__PROVIDED DATA__.

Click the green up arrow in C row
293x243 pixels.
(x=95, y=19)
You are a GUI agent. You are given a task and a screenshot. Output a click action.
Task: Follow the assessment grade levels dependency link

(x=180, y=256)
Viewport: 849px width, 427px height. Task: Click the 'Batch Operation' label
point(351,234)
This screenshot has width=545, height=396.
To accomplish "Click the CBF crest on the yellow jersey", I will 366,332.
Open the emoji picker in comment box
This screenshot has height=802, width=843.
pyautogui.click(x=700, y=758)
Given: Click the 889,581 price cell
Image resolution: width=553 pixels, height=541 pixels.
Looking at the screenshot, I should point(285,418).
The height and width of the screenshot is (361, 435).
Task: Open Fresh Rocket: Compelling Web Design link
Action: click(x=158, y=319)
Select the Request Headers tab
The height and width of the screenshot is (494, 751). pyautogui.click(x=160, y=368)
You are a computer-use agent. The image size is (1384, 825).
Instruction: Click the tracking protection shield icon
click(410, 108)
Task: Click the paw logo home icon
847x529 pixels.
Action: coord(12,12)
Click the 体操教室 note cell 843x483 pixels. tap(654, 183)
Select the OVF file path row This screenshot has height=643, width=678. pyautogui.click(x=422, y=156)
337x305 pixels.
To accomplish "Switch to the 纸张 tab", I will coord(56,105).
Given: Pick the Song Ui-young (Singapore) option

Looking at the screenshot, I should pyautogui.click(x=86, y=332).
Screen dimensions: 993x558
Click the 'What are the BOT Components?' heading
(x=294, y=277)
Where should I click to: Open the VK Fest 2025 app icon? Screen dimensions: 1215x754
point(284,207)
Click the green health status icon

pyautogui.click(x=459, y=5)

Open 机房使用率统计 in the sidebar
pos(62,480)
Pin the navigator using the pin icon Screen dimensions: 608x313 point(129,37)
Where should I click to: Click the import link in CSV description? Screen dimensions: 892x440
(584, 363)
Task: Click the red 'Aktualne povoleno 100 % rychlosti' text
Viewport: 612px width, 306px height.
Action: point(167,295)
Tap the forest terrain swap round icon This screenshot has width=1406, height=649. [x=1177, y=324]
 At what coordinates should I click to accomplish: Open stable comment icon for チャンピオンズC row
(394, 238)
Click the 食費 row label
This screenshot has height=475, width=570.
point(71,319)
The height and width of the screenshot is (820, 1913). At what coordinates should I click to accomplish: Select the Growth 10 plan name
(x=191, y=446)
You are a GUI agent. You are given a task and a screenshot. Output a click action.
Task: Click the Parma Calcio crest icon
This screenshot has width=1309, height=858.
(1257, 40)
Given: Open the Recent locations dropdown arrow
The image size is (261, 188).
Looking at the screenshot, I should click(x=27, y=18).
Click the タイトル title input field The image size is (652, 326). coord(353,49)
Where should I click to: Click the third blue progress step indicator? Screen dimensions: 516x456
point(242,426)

__TASK ITEM__.
In this exercise, repeat all entries exactly.

__ANSWER BOX__.
Click the green up arrow in C row
293x243 pixels.
(x=95, y=19)
You are a GUI agent. You are given a task and a screenshot. Output a click action.
Task: Follow the assessment grade levels dependency link

(x=180, y=256)
Viewport: 849px width, 427px height. Task: Click the 'Batch Operation' label
point(351,234)
This screenshot has width=545, height=396.
To accomplish "Click the CBF crest on the yellow jersey", I will 366,332.
Open the emoji picker in comment box
This screenshot has height=802, width=843.
pyautogui.click(x=700, y=758)
Given: Click the 889,581 price cell
Image resolution: width=553 pixels, height=541 pixels.
Looking at the screenshot, I should point(285,418).
The height and width of the screenshot is (361, 435).
Task: Open Fresh Rocket: Compelling Web Design link
Action: click(x=158, y=319)
Select the Request Headers tab
The height and width of the screenshot is (494, 751). pyautogui.click(x=160, y=368)
You are a computer-use agent. The image size is (1384, 825).
Instruction: Click the tracking protection shield icon
click(410, 108)
Task: Click the paw logo home icon
847x529 pixels.
Action: coord(12,12)
Click the 体操教室 note cell 843x483 pixels. tap(654, 183)
Select the OVF file path row This screenshot has height=643, width=678. pyautogui.click(x=422, y=156)
337x305 pixels.
To accomplish "Switch to the 纸张 tab", I will coord(56,105).
Given: Pick the Song Ui-young (Singapore) option

Looking at the screenshot, I should pyautogui.click(x=86, y=332).
Screen dimensions: 993x558
Click the 'What are the BOT Components?' heading
(x=294, y=277)
Where should I click to: Open the VK Fest 2025 app icon? Screen dimensions: 1215x754
point(284,207)
Click the green health status icon

pyautogui.click(x=459, y=5)

Open 机房使用率统计 in the sidebar
pos(62,480)
Pin the navigator using the pin icon Screen dimensions: 608x313 point(129,37)
Where should I click to: Click the import link in CSV description? Screen dimensions: 892x440
(584, 363)
Task: Click the red 'Aktualne povoleno 100 % rychlosti' text
Viewport: 612px width, 306px height.
Action: point(167,295)
Tap the forest terrain swap round icon This screenshot has width=1406, height=649. [x=1177, y=324]
 At what coordinates should I click to accomplish: Open stable comment icon for チャンピオンズC row
(394, 238)
Click the 食費 row label
This screenshot has height=475, width=570.
point(71,319)
The height and width of the screenshot is (820, 1913). At what coordinates should I click to accomplish: Select the Growth 10 plan name
(x=191, y=446)
You are a GUI agent. You are given a task and a screenshot. Output a click action.
Task: Click the Parma Calcio crest icon
This screenshot has width=1309, height=858.
(1257, 40)
Given: Open the Recent locations dropdown arrow
The image size is (261, 188).
Looking at the screenshot, I should click(x=27, y=18).
Click the タイトル title input field The image size is (652, 326). coord(353,49)
Where should I click to: Click the third blue progress step indicator? Screen dimensions: 516x456
point(242,426)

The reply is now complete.